### AIM OF THE EXERCISE
Return, verbatim, the part of the PSVR2 forum thread below starting with "Wow! Yeah, I" and going on through "most it might.".

### GIVEN PASSAGE
Wow! Yeah, I just saw this earlier this morning! This looks really good. This is starting to feel like this will be the year for VR/AR. The new lenses and mini-led and micro OLED will be amazing for VR. This specs for PSVR2 are amazing. I just want to know price now. lol I bet we hear more about Project Cambria very soon after this announcement. I know FB doesn't want anything to take the winds out of it's sails for Quest 2. This might even push Valve to show us something as well, but I doubt it. lol Honestly though Horizon could dethrone HLA from being the best VR game. I mean it probably won't for me but for most it might. 

Sony has made some really good games for the old PSVR. I can only imagine they will keep that going with PSVR2. Hopefully, we hear about more games soon. Sony had a pretty good lineup for PSVR. This is very exciting. I hope I can get a PS5 before this launches.


----------



## DuxCro (Jan 5, 2022)

Unfortunately, when talking about Horizon, they keep mentioning the word "experience." And it looks like some pretty on rails experience, rather than actual game where you are free to explore about. I hope they prove me wrong.


----------



## toilet pepper (Jan 5, 2022)

DuxCro said:


> Unfortunately, when talking about Horizon, they keep mentioning the word "experience." And it looks like some pretty on rails experience, rather than actual game where you are free to explore about. I hope they prove me wrong.


I caught that too and the trailer implies it is like that as well. The PSVR 2 claims to have foveated rendering which is a game changer and they could do wonders with the hardware it has. If they make it wireless then it really is a game changer.




Mindweaver said:


> Honestly though Horizon could dethrone HLA from being the best VR game



The problem with HLA is the hardware needed to have a great experience with the game. So far nothing remotely compares to the WOW factor I got from my first time launching HLA.


----------



## Mindweaver (Jan 5, 2022)

### ROWS

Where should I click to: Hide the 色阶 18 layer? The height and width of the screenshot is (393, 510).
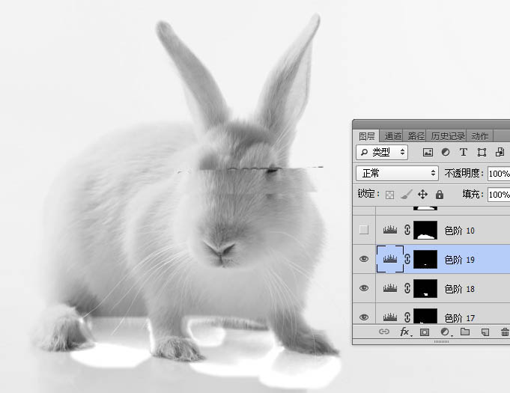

...

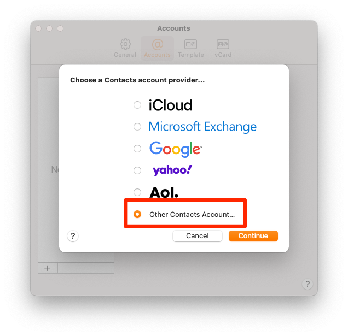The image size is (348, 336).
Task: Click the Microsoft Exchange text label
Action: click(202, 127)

### EXERCISE ANSWER
Wow! Yeah, I just saw this earlier this morning! This looks really good. This is starting to feel like this will be the year for VR/AR. The new lenses and mini-led and micro OLED will be amazing for VR. This specs for PSVR2 are amazing. I just want to know price now. lol I bet we hear more about Project Cambria very soon after this announcement. I know FB doesn't want anything to take the winds out of it's sails for Quest 2. This might even push Valve to show us something as well, but I doubt it. lol Honestly though Horizon could dethrone HLA from being the best VR game. I mean it probably won't for me but for most it might.